Commercial grades of activated carbon are available for specific use in vapor-phase applications. The granular form of activated carbon is typically used in packed beds through which the contaminated air flows until the concentration of contaminants in the effluent from the carbon bed exceeds an acceptable level. Granular activated carbon systems typically consist of one or more vessels filled with carbon connected in series and/or parallel operating under atmospheric, negative, or positive pressure. The carbon can then be regenerated in place, regenerated at an off-site regeneration facility, or disposed of, depending upon economic considerations.
Catalytic oxidation is a relatively new alternative for the treatment of VOCs in air streams resulting from remedial operations. VOCs are thermally destroyed at temperatures typically ranging from 600 to 1,000 ° by using a solid catalyst. First, the contaminated air is directly preheated (electrically or, more frequently, using natural gas or propane) to reach a temperature necessary to initiate the catalytic oxidation of the VOCs. Then the preheated VOC-laden air is passed through a bed of solid catalysts where the VOCs are rapidly oxidized.
In most cases, the process can be enhanced to reduce auxiliary fuel costs by using an air-to-air heat exchanger to transfer heat from the exhaust gases to the incoming contaminated air. Typically, about 50% of the heat of the exhaust gases is recovered. Depending on VOC concentrations, the recovered heat may be sufficient to sustain oxidation without additional fuel. Catalyst systems used to oxidize VOCs typically use metal oxides such as nickel oxide, copper oxide, manganese dioxide, or chromium oxide. Noble metals such as platinum and palladium may also be used. However, in a majority of remedial applications, nonprecious metals (e.g., nickel, copper, or chromium) are used. Most commercially available catalysts are proprietary.
Thermal oxidation equipment is used for destroying contaminants in the exhaust gas from air strippers and SVE systems. Probably fewer than 100 oxidizers have been sold to treat air stripper effluents; most of these units are rated less than 600 scfm. Typically, the blower for the air stripper or the vacuum extraction system provides sufficient positive pressure and flow for thermal oxidizer operation.

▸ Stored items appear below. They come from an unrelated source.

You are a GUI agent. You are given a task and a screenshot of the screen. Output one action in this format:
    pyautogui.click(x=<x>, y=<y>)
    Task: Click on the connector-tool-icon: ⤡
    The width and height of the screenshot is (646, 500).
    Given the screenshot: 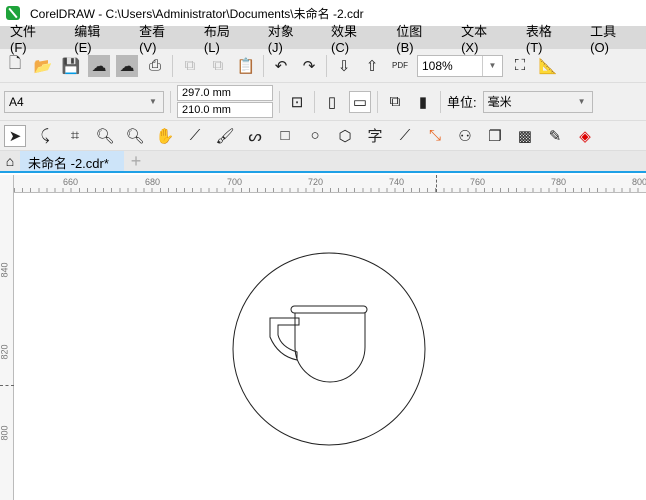 What is the action you would take?
    pyautogui.click(x=435, y=136)
    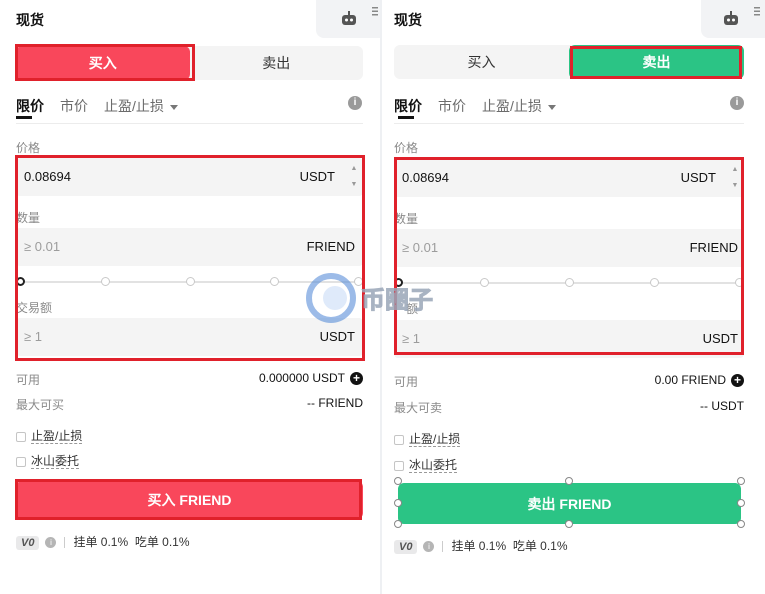 This screenshot has width=765, height=594. What do you see at coordinates (714, 248) in the screenshot?
I see `quantity-unit: FRIEND` at bounding box center [714, 248].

Thermal oxidation units are typically single chamber, refractory-lined oxidizers equipped with a propane or natural gas burner and a stack. Lightweight ceramic blanket refractory is used because many of these units are mounted on skids or trailers. Thermal oxidizers are often equipped with heat exchangers where combustion gas is used to preheat the incoming contaminated gas. If gasoline is the contaminant, heat exchanger efficiencies are limited to 25 to 35% and preheat temperatures are maintained below 530 ° to minimize the possibility of ignition occurring in the heat exchanger. Flame arrestors are always installed between the vapor source and the thermal oxidizer. Burner capacities in the combustion chamber range from 0.5 to 2 million Btus per hour. Operating temperatures range from 1,400 to 1,600 °, and gas residence times are typically 1 second or less.
A treatment train is the combination of different treatment technologies. A system diagram of a common treatment train for nonhalogenated VOCs is illustrated below. A soil vapor extraction system is used to pull VOC vapor from the contaminated soil. An air sparging system delivers air below the water table to enhance bioremediation. After passing through a liquid/vapor separator, the VOC contaminated water and gas are pumped to a liquid phase granulated activated carbon (GAC) adsorption system. The GAC system removes VOCs in the water. The effluent is either discharged or pumped back as fluid recycling. Meanwhile, VOCs in the gas stream are completely destroyed through catalytic oxidation. Carbon dioxide and water vapor are discharged to the atmosphere as the final products of oxidation.